Clean tanks are crucial to prevent product contamination. The cost of contamination can be high, because the Eastman chemicals are used in a wide range of products from automotive paints and coatings to pharmaceuticals. Factors include reimbursing the customer for the contaminated product and for all cleaning and disposal costs related to that shipment.
“We work very hard to prevent rejected shipments, and we are making progress through the use of root cause analysis,” Raden said. “We had 21 returns at our Kingsport (Tennessee) plant in 2004 resulting in 21 customer complaints caused by potentially contaminated tanks. By 2005, we had that down to nine returns resulting in five customer complaints.
“The tangible cost of each rejected shipment is estimated at $2,000, not including associated transportation costs. The cost of the complaint resolution and lost credibility and/or lost business with the customer can be much higher.”
That's why Eastman Chemical is adamant that the tank trailers used to haul its products must be clean, dry, odor free, and able to hold the cargo without leaking. It takes a commitment to quality to meet those requirements.
Even when a cargo tank is clean, it is not truly free of contaminants, according to Raden. Sophisticated analysis will show traces of the last three to five chemicals transported in a tank. Most of these trace chemicals are detected at levels of 25 to 100 parts per million (ppm), and that is usually not enough to cause problems. However, Eastman Chemical sells some products that are sensitive to contaminants at levels of less than 10 parts per billion.
Odors can linger in a freshly cleaned tank and generally are caused by chemistry. While some chemicals mix benignly, others react violently even when combined in very small amounts.
Raden pointed out that the water and caustics used in tank cleaning are chemicals. The salts and metals in the local water supply also are chemicals. All of them can cause reactions with other chemicals.
The reactions can show up as calcium or sodium salts that dissolve in water. However, Eastman Chemical's products are organic materials, and salts do not dissolve in them. Instead, the salts appear as white floaters or visible hard white specks. Just a few of these specks are enough to reject a shipment.

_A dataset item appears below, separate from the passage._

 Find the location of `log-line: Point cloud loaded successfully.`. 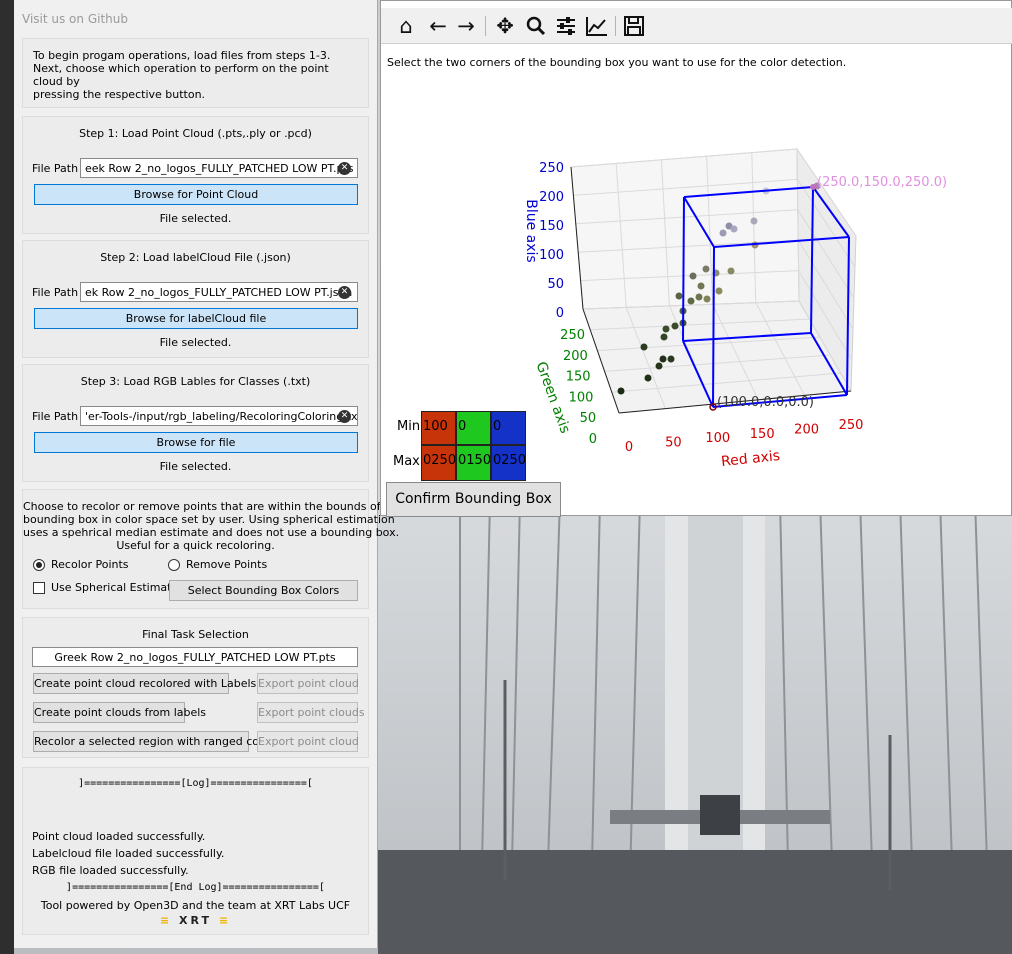

log-line: Point cloud loaded successfully. is located at coordinates (119, 836).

Eastman Chemical's ketone solvents are used to make clear automotive coatings that must be water white. Sodium acetate (used in airport runway deicer) at the 1-ppm level will turn the solvent yellow. The same thing happens with sodium hydroxide (cleaning caustic) at a 25-ppm level.
“That's why we audit the tank wash facilities used by our carriers,” Raden says. “We want to see how they clean tanks, and we want to be able to communicate with them if there is a problem. We do everything we can to ensure that our chemical shipments meet our customers' quality expectations.”